## Materials provided:
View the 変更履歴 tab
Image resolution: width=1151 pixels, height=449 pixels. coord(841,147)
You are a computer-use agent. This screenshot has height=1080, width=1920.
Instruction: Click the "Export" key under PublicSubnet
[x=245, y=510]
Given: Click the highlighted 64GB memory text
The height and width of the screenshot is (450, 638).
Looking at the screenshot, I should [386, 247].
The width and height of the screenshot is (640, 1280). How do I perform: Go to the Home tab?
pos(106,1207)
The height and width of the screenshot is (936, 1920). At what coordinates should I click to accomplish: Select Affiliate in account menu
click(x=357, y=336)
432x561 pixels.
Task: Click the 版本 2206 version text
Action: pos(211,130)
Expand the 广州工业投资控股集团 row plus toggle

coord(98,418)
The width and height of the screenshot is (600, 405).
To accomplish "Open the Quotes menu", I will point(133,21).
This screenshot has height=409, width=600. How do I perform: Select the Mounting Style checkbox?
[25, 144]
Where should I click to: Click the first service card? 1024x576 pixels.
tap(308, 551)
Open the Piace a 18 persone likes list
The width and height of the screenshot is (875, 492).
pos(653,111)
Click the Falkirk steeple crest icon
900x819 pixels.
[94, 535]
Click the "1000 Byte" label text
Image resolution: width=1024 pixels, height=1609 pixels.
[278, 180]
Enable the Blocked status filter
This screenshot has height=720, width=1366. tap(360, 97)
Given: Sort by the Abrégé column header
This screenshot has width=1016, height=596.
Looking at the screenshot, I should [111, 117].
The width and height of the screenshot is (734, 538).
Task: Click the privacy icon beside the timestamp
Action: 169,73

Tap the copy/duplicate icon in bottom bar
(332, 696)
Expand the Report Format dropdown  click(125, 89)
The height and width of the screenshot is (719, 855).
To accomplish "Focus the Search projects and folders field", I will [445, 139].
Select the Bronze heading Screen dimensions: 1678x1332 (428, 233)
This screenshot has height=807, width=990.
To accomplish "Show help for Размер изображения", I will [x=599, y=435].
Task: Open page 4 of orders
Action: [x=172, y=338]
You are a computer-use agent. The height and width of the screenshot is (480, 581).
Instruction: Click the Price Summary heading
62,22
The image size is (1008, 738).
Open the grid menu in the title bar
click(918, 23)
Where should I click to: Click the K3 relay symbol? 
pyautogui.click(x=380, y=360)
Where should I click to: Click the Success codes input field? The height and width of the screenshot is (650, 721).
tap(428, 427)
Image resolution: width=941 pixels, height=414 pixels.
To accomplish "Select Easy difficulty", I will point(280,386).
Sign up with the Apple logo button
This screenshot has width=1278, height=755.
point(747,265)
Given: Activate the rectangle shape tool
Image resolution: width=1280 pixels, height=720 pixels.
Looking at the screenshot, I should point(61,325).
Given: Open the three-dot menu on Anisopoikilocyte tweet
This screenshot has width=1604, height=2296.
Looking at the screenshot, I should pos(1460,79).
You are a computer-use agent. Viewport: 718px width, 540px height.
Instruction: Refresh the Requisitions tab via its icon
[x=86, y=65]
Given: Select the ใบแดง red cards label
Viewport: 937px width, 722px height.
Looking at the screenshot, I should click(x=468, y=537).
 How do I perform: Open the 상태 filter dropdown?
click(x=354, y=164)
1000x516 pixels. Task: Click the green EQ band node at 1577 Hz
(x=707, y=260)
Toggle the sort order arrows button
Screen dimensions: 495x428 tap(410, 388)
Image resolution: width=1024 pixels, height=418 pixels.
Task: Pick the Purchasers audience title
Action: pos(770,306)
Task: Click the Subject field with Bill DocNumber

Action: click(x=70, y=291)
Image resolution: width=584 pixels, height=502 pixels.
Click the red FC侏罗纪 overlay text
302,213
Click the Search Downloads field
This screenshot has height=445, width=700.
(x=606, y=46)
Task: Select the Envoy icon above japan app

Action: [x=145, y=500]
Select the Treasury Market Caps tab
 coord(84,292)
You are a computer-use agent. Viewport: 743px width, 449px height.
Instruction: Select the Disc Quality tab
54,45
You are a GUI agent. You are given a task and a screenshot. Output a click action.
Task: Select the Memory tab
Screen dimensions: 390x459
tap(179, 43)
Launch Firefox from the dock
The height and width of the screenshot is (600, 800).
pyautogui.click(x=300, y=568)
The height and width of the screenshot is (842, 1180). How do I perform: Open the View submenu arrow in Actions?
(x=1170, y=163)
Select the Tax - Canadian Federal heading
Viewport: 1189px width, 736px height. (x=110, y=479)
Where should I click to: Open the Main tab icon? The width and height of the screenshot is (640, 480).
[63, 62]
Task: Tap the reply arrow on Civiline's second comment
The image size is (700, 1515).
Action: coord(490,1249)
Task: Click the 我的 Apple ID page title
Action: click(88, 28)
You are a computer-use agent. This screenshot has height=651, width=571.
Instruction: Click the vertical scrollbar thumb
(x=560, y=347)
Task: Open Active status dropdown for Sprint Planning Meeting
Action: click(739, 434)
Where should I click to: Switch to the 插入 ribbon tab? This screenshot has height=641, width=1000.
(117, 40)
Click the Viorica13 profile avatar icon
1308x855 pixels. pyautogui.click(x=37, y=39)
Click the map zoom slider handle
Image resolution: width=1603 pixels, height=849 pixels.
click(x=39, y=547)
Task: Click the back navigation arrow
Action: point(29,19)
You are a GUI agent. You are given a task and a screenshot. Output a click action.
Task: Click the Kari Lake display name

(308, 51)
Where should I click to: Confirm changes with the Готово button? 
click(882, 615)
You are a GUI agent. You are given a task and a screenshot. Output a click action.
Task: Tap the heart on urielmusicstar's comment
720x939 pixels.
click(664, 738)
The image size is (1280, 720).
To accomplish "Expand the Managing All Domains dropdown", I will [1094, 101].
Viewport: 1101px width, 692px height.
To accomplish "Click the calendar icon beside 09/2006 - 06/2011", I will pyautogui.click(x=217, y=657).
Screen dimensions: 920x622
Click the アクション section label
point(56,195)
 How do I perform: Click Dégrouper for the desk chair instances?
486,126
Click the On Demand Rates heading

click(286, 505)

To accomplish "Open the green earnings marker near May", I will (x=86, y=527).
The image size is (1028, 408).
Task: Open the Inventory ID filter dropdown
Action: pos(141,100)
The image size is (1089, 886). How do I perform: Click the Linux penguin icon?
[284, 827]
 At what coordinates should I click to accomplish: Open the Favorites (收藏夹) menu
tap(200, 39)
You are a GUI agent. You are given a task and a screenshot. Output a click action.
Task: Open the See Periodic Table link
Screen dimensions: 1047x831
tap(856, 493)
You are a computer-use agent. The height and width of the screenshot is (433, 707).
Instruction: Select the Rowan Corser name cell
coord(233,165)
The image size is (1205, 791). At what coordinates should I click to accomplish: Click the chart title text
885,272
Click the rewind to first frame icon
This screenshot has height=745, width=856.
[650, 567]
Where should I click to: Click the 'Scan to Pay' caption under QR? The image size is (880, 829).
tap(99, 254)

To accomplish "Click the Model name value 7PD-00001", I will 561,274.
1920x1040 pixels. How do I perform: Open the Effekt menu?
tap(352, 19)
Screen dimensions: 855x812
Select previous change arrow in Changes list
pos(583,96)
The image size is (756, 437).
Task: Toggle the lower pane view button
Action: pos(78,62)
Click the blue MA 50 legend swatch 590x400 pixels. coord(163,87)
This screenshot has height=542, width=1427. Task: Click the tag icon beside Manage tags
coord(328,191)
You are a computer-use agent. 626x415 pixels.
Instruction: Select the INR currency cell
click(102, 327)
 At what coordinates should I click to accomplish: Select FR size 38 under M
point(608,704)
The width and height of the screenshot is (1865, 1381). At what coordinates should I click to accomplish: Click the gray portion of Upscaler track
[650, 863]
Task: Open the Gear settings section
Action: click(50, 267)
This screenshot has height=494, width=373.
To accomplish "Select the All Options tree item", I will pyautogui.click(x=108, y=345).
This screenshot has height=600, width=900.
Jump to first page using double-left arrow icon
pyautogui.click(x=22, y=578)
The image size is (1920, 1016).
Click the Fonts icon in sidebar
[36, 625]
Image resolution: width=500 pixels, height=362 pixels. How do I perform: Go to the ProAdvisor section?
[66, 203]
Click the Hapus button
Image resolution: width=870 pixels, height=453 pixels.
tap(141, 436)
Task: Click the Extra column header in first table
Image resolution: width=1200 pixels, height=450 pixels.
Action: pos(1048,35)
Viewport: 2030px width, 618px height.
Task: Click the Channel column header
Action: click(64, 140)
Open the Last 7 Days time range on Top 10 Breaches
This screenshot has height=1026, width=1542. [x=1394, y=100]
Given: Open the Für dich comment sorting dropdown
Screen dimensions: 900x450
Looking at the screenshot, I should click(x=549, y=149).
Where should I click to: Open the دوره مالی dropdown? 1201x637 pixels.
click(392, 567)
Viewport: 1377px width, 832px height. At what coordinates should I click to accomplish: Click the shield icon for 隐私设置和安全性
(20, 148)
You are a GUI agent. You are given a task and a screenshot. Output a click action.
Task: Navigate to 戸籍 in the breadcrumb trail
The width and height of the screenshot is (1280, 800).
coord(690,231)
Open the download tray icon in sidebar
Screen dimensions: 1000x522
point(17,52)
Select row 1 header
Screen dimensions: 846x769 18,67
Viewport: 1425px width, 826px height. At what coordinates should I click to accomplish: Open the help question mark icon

## Exercise objective:
Beginning at the line with "Where should I click to: Open the Main" and stopping after the line with "has height=651, width=571.", please write out every line of the data above exactly and nothing else.

## Solution:
Where should I click to: Open the Main tab icon? The width and height of the screenshot is (640, 480).
[63, 62]
Task: Tap the reply arrow on Civiline's second comment
The image size is (700, 1515).
Action: coord(490,1249)
Task: Click the 我的 Apple ID page title
Action: click(88, 28)
You are a computer-use agent. This screenshot has height=651, width=571.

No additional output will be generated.